Alma Allen’s semiabstract sculptures provoke an irresistible urge to identify familiar formal corollaries. The self-taught, Joshua Tree–based artist encouraged this impulse by giving the name Not Yet Titled to all the new works in his exhibition at Shane Campbell’s South Loop location. As a gallery employee told me, Allen reasoned that this would allow viewers to select their own titles for the works. And so they did, as I learned by eavesdropping on conversations of visitors and staff: here, perhaps, is Hershey’s Kisses (a pair of intertwined bronzes), and there is Stomach (a pink organlike form made of Persian travertine).
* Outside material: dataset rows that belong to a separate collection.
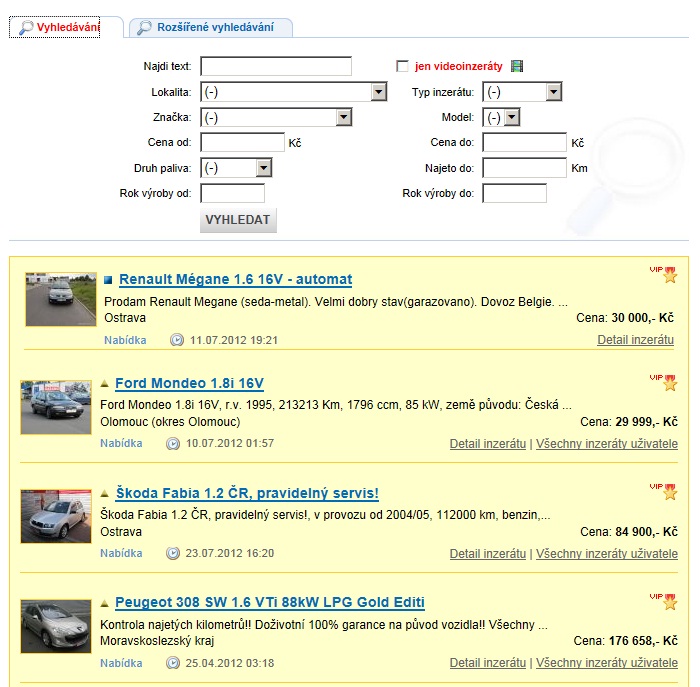
Task: Click blue square icon before Renault Mégane title
Action: [108, 280]
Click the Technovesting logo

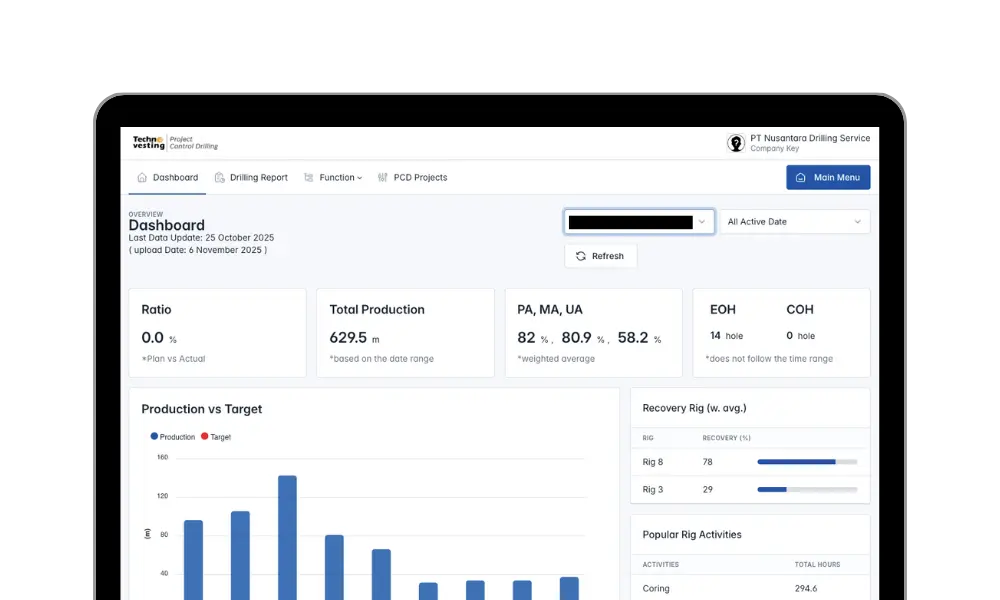click(x=149, y=143)
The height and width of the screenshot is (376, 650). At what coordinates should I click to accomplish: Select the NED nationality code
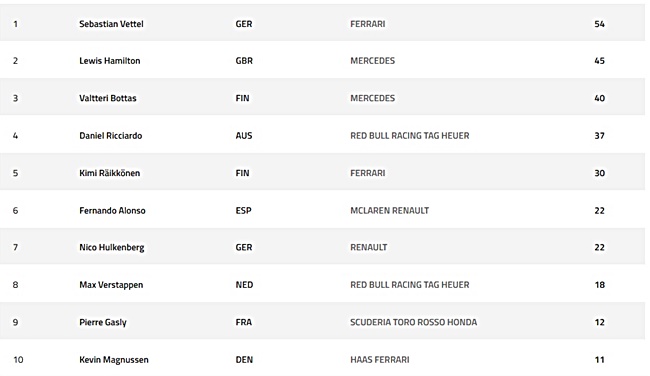coord(244,285)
Most sculptures sat alone or in small groups on the floor of the cavernous gallery space. With a few exceptions, they were shorter than waist-height. Certain pieces were paired as if in dialogue. A bronze orb bedecked with two flat disks seemed to stare goggle-eyed at a fat sea creature–type figure hewn from black Italian marble. Smoky silver and bronze veins ripple through the latter, amplifying the form’s bulges. Such lumpy opulence appears throughout Allen’s work, with irregular forms consistently rendered in richly beautiful materials. A craggy hunk of deep brown claro walnut, which seems to gaze into the distance through sockets whorled into it, is burnished to a high sheen. A piece suggesting a human head with a comical yet inscrutable face and exaggerated bumps on top—as if the head belonged to a cartoon character that had been whacked with a hammer—is rendered in bronze.
Allen’s bronzes begin as miniatures made with modeling clay. These are scanned so that a 3D printer can produce enlarged versions in polylactic acid, which are cast in bronze and polished to create the final objects. When working with wood and marble, Allen and his assistants chisel the materials with a computerized mechanical arm that was previously used in manufacturing cars in Spain. (In an odd and pleasing bit of symmetry, the building housing the gallery formerly served as an ambulance company’s garage.)
The sculptures betray no trace of the digitized industrial processes that gave them form. Indeed, Allen is able to coax a biomorphic squishiness from even the most rigid materials. A tall piece in Persian travertine that loomed in the gallery’s far right corner like a mushroom cloud offers a compelling example. The surface of the coral-colored stone is ulcerated with dark crevices populated by nubby, crystalline pink papillae. Coral—which confused early modern Europeans who could not decide if it were animal, vegetable, or mineral—provides an apt material parallel for the elegant muddle of Allen’s sculptures.